Голодный, небось, чадушка
***
ЕЩЁ ОДИН УНИКАЛЬНЫЙ МАРКЕР ФЁДОРА КРЮКОВА
У лингвиста и фольклориста Фёдора Буслаева в работе «Об эпических выражениях украинской поэзии» (1850 г.) есть такая строка с фрагментом казацкой песни:
«Идет молодец шатается, мать его спрашивает: Ты зачем так, мое ЧАДУШКО, напиваешься? До сырой-то земли все приклоняешься…».
Как правило, словом «чадушко» родители обращаются к своим детям, хотя бывает употребление и в повествовательном тексте. Нельзя сказать, что это ласкательное слово в литературе очень популярно — с 1850 года и до сегодняшнего дня оно было написано числом в пределах всего одной сотни. И при этом на Фёдора Крюкова приходится 50 (!) употреблений. Первый раз это слово у него прозвучало в рассказе «Тоска» (1893 г.):
«А мама плакала, глядя на него, и говорила: — Да ты бы повнимательнее, чадушка, читал-то…».
Обращаю внимание, что вместо окончания «-о» (естественного и для древнерусского звательного падежа и для украинской мовы) в тексте «-а». Это донское слово («чадушка» в именительном падеже зафиксировано в «Большом толковом словаре донского казачества») не встречается в произведениях русских писателей. Исключений только два — малая проза Крюкова и «Тихий Дон». У Крюкова с окончанием «-а» 37 случаев (!), с «-о» — 4, а остальное в падежах единственного и множественного числа.
Во всех других произведениях, приписываемых Шолохову (включая «Донские рассказы», обе книги «Поднятой целины» и пр.), это слово отсутствует. Но зато отыскивается в «Тихом Доне» — 1 раз «чадушко» и 4 раза именно в крюковском варианте: «чадушка» (!)
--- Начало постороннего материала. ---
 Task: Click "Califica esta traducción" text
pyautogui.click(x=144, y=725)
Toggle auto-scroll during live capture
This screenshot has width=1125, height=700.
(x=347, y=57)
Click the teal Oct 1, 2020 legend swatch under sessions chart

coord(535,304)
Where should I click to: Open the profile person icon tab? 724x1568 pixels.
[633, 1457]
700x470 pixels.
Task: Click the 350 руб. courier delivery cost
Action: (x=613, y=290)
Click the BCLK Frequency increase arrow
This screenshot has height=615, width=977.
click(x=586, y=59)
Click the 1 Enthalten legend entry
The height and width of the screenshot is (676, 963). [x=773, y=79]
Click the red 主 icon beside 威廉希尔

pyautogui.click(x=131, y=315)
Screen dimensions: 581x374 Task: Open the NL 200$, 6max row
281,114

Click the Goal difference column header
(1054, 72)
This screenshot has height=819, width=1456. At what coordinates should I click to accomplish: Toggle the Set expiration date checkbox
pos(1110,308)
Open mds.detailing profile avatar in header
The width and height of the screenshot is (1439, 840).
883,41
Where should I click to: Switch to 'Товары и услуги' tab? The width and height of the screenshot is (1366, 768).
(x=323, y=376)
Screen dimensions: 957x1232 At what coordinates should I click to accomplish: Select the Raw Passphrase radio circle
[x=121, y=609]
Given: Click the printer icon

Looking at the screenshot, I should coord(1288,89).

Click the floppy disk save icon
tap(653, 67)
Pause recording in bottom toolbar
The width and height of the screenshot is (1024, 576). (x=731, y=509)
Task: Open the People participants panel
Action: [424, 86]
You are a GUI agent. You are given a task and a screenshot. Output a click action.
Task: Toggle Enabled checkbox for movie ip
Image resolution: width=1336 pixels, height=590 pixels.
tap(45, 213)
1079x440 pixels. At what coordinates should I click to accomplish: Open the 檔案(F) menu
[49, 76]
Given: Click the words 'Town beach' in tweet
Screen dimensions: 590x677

А теперь посмотрим на контекст, в котором встречается это слово в романе и в малой прозе Крюкова:
«Мать заплакала, целуя завшивевшую голову Петра, но сейчас же оторвалась от него.
— ЧАДУШКА МОЯ! Жалкий мой, молочка-то кисленького положить? Да ты иди, садись, щи охолонуть. ГОЛОДНЫЙ, НЕБОСЬ? (ТД: 6, XIII, 115).
Итак, величая сына чадушкой, мать плачет и в крюковской «Тоске» и в ТД, а в «Офицерше» (1912 г.) мать смотрит на фото сына:
«— ЧАДУШКА МОЯ… офицерик молодой!.. — радостно всхлипывая, говорила Филипповна».
Но вот у Крюкова совсем близкое к «Тихому Дону» не только по контексту, но и по конструкции «голодный, небось»:
«— Ну что, сыночек, здоров ли? Разговейся, мой болезный, вот от ребят гостинчики. ГОЛОДНЫЙ НЕБОСЬ, ЧАДУШКА? Уточку вот резали…» (Мать, 1910 г.).
PS
Уже после публикации увидел, что в обеих фразах с "голодный, небось" есть такая интонационная параллель — "жалкий мой"/"мой болезный".